*** Begin section ***
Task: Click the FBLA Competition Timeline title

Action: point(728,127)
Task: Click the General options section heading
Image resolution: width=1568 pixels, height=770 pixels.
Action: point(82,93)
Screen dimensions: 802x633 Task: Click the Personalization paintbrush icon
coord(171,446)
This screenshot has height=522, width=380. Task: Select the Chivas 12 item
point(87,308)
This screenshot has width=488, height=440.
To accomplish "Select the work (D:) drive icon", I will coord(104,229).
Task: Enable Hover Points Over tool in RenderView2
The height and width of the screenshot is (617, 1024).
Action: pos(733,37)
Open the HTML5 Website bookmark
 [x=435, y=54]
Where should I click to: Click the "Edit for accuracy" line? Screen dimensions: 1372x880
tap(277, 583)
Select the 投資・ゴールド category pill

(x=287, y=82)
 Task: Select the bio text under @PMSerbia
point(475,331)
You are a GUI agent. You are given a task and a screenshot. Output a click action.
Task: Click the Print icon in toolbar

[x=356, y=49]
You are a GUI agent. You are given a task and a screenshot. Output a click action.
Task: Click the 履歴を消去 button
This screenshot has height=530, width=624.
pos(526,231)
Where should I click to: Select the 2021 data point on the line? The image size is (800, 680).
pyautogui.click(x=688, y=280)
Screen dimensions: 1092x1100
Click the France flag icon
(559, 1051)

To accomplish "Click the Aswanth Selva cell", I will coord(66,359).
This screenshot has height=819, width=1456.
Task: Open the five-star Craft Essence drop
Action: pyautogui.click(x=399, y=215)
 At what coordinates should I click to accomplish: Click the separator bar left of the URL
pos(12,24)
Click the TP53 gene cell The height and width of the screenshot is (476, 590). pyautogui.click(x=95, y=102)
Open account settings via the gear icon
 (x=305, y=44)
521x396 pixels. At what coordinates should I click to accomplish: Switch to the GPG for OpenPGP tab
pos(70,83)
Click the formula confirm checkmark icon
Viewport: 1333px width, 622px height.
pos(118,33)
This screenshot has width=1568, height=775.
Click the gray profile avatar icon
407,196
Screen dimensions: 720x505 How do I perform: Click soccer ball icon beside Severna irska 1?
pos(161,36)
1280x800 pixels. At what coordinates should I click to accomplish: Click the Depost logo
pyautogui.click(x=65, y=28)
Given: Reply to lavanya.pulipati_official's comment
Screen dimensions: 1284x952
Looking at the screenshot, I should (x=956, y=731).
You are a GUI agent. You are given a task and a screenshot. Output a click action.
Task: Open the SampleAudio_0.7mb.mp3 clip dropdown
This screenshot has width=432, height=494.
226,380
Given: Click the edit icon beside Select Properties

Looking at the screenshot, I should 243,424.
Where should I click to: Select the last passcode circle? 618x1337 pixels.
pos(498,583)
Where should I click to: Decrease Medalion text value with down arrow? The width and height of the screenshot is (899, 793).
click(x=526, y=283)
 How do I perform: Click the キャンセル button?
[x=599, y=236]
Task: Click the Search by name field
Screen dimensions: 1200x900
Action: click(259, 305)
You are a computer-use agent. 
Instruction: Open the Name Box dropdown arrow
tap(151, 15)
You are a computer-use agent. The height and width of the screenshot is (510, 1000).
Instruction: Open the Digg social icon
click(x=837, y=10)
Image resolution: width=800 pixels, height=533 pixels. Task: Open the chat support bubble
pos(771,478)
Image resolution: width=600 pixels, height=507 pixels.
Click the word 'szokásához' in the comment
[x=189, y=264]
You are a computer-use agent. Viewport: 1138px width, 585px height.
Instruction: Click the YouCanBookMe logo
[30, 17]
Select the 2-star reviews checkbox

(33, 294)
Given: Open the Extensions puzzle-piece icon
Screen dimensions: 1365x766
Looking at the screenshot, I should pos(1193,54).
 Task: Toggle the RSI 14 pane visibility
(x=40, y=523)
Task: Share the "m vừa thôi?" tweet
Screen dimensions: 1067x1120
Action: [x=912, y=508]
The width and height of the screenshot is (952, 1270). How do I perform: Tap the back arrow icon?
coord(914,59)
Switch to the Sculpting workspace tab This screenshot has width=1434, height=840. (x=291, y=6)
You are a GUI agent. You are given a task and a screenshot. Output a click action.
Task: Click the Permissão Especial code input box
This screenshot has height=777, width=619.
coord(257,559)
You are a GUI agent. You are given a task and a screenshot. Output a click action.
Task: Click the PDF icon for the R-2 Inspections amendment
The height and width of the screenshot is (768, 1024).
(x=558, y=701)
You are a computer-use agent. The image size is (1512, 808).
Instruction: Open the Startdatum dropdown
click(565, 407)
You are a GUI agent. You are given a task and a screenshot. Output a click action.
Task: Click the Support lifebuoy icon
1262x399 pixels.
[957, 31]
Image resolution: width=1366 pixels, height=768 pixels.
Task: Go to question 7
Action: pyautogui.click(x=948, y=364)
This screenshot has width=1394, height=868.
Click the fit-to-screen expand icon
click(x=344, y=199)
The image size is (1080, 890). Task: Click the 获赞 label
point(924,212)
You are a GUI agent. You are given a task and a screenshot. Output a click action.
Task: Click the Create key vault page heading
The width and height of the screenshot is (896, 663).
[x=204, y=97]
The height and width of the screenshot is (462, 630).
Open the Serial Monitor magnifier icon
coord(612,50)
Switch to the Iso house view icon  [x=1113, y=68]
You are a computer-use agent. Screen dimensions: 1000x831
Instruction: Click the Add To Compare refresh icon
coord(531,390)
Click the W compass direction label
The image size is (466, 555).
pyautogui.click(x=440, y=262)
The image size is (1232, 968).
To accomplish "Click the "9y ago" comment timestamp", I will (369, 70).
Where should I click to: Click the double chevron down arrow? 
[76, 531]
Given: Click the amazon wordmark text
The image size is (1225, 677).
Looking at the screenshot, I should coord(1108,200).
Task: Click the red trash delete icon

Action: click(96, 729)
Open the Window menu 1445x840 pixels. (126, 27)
*** End section ***
Copy out the lines of the data where the word "computer" can be found.

You are a computer-use agent. 
You are a computer-use agent. The height and width of the screenshot is (510, 1000).
You are a computer-use agent. Viewport: 1138px width, 585px height.
You are a computer-use agent. The image size is (1512, 808).
You are a computer-use agent. Screen dimensions: 1000x831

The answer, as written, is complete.